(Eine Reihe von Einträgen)
◆ ◆ ◆ ◆ ◆
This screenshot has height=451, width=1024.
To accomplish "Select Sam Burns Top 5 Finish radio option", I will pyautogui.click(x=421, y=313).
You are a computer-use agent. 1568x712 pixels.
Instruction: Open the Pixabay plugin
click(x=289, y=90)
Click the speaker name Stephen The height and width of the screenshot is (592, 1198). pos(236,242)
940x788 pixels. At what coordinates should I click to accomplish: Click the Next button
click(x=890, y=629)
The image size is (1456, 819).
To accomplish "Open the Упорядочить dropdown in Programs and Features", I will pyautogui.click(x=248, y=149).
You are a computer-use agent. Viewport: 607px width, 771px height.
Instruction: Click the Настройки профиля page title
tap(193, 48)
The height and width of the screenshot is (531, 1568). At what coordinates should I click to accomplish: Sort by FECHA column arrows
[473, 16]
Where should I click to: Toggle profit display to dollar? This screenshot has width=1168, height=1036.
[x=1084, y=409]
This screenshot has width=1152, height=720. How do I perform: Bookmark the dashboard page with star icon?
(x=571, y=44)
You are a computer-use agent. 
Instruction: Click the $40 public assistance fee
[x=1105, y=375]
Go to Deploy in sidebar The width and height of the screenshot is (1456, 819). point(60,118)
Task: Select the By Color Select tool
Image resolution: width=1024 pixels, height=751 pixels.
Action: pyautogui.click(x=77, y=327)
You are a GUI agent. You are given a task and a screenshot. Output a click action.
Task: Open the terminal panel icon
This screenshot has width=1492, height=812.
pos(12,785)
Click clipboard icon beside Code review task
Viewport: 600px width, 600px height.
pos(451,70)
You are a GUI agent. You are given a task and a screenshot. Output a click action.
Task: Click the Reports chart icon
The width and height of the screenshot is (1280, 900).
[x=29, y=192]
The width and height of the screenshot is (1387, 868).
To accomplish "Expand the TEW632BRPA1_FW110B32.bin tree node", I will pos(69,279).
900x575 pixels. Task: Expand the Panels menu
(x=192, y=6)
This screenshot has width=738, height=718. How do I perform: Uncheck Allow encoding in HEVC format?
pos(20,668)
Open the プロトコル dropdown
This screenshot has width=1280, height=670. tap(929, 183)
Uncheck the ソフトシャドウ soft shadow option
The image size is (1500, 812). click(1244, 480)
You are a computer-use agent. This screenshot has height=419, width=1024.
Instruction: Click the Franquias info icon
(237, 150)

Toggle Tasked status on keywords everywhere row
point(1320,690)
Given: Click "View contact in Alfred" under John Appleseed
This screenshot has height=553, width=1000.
◆ ◆ ◆ ◆ ◆
## [Ziel]
Wiederhole bitte unverändert die Zeilen von der Zeile mit „This screenshot has width=1152, height=720.“ bis zum Ende der Einträge, beide Enden eingeschlossen.

## [Ergebnis]
This screenshot has width=1152, height=720. How do I perform: Bookmark the dashboard page with star icon?
(x=571, y=44)
You are a computer-use agent. 
Instruction: Click the $40 public assistance fee
[x=1105, y=375]
Go to Deploy in sidebar The width and height of the screenshot is (1456, 819). point(60,118)
Task: Select the By Color Select tool
Image resolution: width=1024 pixels, height=751 pixels.
Action: pyautogui.click(x=77, y=327)
You are a GUI agent. You are given a task and a screenshot. Output a click action.
Task: Open the terminal panel icon
This screenshot has width=1492, height=812.
pos(12,785)
Click clipboard icon beside Code review task
Viewport: 600px width, 600px height.
pos(451,70)
You are a GUI agent. You are given a task and a screenshot. Output a click action.
Task: Click the Reports chart icon
The width and height of the screenshot is (1280, 900).
[x=29, y=192]
The width and height of the screenshot is (1387, 868).
To accomplish "Expand the TEW632BRPA1_FW110B32.bin tree node", I will pos(69,279).
900x575 pixels. Task: Expand the Panels menu
(x=192, y=6)
This screenshot has width=738, height=718. How do I perform: Uncheck Allow encoding in HEVC format?
pos(20,668)
Open the プロトコル dropdown
This screenshot has width=1280, height=670. tap(929, 183)
Uncheck the ソフトシャドウ soft shadow option
The image size is (1500, 812). click(1244, 480)
You are a computer-use agent. This screenshot has height=419, width=1024.
Instruction: Click the Franquias info icon
(237, 150)

Toggle Tasked status on keywords everywhere row
point(1320,690)
Given: Click "View contact in Alfred" under John Appleseed
This screenshot has height=553, width=1000.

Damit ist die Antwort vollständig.